Okera Bolsters Access Control for Unstructured Data
Some of the most interesting data that’s analyzed by organizations is unstructured data, including images, videos, and text files. But the lack of structure of that data poses regulatory challenges to organizations, which face potential legal jeopardy if consumer data rights are violated. Okera today released new data access control software that it claims can alleviate much of the regulatory burden hanging over big data analytic activities.
Okera emerged from stealth about a year ago with a fine-grained data access control system that was designed to solve a vexing big data problem: How do you give analysts, data scientists, and other stakeholders access to multiple disparate data sources, such as HDFS, S3, and relational databases, while at the same time complying with strict new data regulations like GDPR and CCPA?
The approach taken with the Okera Active Data Access Platform (ODAP) is to move the data access abstraction up a level. Instead of defining and enforcing access control in each individual file system, streaming data platform, or database, the company lets customers configure that access in ODAP, which then federates control down to the individual data stores.
The software did that by essentially viewing data as a series of tables, including data stored in file systems like HDFS and S3. By viewing data through that table construct, ODAP was able to enforce column-level access control, thereby granting different user groups with different levels of access on the same file.
The first release of ODAP primarily targeted structured data, says Amandeep Khurana, Okera co-founder and CEO of the San Francisco, California, company.
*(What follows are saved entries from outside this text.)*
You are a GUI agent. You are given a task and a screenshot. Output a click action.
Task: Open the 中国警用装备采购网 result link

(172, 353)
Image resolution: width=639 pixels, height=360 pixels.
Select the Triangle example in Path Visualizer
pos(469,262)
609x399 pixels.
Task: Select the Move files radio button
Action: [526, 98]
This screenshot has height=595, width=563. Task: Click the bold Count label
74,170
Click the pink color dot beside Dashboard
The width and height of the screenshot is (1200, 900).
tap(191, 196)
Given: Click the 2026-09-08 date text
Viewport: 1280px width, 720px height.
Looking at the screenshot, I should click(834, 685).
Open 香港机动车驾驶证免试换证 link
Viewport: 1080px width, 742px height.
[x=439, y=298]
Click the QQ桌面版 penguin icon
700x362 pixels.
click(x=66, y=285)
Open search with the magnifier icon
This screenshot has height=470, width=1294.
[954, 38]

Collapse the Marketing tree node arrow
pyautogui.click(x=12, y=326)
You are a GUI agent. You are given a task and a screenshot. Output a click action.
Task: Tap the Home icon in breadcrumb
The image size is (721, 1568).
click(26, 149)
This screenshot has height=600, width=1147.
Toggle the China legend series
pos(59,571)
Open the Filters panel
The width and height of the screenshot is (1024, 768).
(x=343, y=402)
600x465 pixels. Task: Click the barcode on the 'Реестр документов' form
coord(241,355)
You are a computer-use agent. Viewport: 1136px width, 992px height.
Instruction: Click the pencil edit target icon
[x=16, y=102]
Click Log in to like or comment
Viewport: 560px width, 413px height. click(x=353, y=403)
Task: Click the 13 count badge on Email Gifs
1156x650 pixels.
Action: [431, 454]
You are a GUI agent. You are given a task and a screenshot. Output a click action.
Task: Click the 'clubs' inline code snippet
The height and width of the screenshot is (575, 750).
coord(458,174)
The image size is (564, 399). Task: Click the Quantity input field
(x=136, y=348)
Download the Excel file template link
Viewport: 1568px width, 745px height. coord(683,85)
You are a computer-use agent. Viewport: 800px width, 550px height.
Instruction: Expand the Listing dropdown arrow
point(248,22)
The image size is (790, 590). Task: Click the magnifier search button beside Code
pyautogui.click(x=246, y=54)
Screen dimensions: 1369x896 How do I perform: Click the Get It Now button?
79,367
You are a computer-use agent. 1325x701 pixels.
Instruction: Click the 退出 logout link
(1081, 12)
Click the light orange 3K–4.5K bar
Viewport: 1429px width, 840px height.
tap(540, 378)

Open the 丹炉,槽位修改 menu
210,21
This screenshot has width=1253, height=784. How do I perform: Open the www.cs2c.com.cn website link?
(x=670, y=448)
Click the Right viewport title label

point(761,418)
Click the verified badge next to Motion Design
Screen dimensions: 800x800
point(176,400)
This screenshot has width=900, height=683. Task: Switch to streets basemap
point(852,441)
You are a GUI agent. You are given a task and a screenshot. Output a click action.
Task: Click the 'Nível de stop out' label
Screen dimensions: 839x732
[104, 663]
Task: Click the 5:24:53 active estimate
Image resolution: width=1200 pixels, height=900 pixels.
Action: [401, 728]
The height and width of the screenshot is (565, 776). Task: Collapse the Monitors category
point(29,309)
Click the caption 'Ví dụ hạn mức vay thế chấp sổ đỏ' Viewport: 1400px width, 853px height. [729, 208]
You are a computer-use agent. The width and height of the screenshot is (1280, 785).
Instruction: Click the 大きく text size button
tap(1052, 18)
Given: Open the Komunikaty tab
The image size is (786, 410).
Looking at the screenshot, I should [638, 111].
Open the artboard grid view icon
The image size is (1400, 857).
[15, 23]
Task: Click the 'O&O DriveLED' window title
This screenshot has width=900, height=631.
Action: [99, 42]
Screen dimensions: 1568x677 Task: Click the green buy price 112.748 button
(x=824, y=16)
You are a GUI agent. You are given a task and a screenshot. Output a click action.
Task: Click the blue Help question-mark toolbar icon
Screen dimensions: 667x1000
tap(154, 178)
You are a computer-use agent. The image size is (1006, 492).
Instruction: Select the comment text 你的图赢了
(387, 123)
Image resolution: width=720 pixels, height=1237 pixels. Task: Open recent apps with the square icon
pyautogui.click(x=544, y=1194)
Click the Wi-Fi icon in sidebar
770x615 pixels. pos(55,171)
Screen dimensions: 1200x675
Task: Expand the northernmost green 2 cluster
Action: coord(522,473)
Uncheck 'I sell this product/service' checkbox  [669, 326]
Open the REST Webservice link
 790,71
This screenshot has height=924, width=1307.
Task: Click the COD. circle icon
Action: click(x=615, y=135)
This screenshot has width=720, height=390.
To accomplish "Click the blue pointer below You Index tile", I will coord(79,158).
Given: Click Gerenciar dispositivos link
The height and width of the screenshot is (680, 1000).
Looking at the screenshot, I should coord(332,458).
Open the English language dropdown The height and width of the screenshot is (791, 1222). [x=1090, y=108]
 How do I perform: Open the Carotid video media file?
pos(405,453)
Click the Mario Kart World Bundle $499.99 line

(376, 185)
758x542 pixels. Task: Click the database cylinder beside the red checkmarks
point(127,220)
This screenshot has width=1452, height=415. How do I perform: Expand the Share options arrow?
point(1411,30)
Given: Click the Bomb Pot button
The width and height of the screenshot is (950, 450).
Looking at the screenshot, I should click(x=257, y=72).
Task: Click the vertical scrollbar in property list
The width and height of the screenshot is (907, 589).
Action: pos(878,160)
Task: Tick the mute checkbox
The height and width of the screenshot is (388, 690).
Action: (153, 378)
With today’s update, the company has added support for managing access to unstructured data, while also delivering more secure access to data stored on S3.
By providing file-level access control to unstructured data, ODAP can streamline access to data for a greater number of users and use cases while adhering to strict regulations, Khurana says.
“Let’s say you have a CSV in HDFS, but you don’t really know the structure of the CSV,” Khurana says. “You start with HDFS Access Control Lists, then you can move it into Sentry ACLs. So now actually you have to maintain two types of access control lists, or two kinds of policies, for the same data set, because you didn’t know the structure. You can start to see how complicated this can get at scale, very very quickly.
With the new software, Okera provides a single pane of glass to manage access to those CSV files and the various access paths that analysts and data scientists will use to get them. “So instead of managing two different kinds of policies, you manage only one kind of policy on one single system,” he says.
Okera also bolstered its support for Amazon‘s S3 file system, which is increasingly the data storage repository of choice for organizations building huge data lakes in AWS. Amazon lets users manage access to S3 buckets using Identity and Access Management (IAM) configuration files. However, managing those policies is “massively painful,” Khurana says.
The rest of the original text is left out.